Franco: And again, with this one dimensional or the one, trapping feeling, I found they’re trapped in one particular subject—blocking the subject which is trying to emerge—that they’re not allowing themselves to feel that feeling with another feeling. This probably illuminates why the process of talking to someone else, like Dante with Virgil for example, is very important—because the other person is making you feel a different perspective. They are giving us the possibility of doing that, until we internalize that way of feeling the feelings.

And feeling the feelings of the feelings opens up a new world. It’s still limited, but this is because one of the major problems is that we have the tendency (as part of the neurotic mentality) to separate the feelings again and not to follow how the feelings are coming together. And William Blake (and Schelling too) is clearly illustrating that without these opposed feelings, without contradictions, there is no progress.

Franco: And it takes time, and dreams. “Dream feelings,” as I call them, allow this to get worked through. And when the patient starts to be interested in dreams, they begin to see that there is another dimension.
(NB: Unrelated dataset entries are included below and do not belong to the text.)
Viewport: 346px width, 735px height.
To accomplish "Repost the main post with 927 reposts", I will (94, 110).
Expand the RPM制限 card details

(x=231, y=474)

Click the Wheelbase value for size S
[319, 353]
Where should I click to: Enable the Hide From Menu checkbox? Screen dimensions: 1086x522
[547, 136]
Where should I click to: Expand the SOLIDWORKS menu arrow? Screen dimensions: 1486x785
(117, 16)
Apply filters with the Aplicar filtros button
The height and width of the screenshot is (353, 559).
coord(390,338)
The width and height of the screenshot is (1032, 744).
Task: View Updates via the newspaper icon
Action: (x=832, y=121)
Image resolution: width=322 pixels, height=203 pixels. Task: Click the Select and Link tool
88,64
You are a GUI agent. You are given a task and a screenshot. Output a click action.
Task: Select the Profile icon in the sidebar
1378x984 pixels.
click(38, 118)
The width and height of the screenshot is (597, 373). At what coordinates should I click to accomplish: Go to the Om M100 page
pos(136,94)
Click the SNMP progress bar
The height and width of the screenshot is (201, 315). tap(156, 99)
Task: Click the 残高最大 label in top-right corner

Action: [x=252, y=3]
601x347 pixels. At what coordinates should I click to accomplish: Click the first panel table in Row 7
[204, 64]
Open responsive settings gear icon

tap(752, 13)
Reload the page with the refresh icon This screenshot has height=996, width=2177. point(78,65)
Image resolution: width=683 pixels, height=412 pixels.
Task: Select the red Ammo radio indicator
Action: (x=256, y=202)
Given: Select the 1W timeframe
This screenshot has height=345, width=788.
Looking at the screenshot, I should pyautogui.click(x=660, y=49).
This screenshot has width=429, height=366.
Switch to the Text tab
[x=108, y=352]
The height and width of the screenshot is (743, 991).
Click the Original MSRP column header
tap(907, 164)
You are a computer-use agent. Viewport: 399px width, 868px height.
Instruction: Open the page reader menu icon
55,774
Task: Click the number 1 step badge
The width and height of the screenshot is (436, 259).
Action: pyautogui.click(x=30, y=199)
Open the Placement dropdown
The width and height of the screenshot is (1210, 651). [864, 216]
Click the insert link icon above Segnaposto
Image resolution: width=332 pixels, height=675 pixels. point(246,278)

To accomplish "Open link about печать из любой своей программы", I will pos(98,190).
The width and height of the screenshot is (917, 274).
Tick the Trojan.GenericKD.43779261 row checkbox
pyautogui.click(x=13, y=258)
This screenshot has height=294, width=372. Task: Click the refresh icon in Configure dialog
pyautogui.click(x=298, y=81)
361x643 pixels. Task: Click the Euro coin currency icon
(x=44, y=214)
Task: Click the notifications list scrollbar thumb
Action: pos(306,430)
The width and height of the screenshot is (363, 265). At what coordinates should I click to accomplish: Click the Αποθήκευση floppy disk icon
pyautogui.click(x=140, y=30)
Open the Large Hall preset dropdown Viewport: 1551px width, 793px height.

And I have several experiences, several patients, that I hope to illustrate in this publication (i.e. a forthcoming book exploring the idea of Feeling the Feelings of the Feelings), who initiate the “marvelous process,” as Meltzer mysteriously called it, in his book Dream Life. I’ll be talking more about this at the upcoming COR webinar Coming Alive which starts January 15.

Seth: Yes, I’ll be there.

Franco: Life is about feelings. He didn’t write about dream feelings. He talks about unconscious thinking. That is important, but he focuses more on the thinking rather than the feelings. I think we tend to forget this; I’m trying to illuminate, as far as I can, these two (physical) feelings. When the third (symbolic) feelings start to emerge, there is this peculiar consequence of dreams. After that point, when the patient starts to bring dreams, there is a sense that you begin to realize that they’re not feeling the dreams. The dreams seem to be someone else dreams, and it takes time. And at this moment when they start to grasp the feelings of the feelings in the dream, something changes.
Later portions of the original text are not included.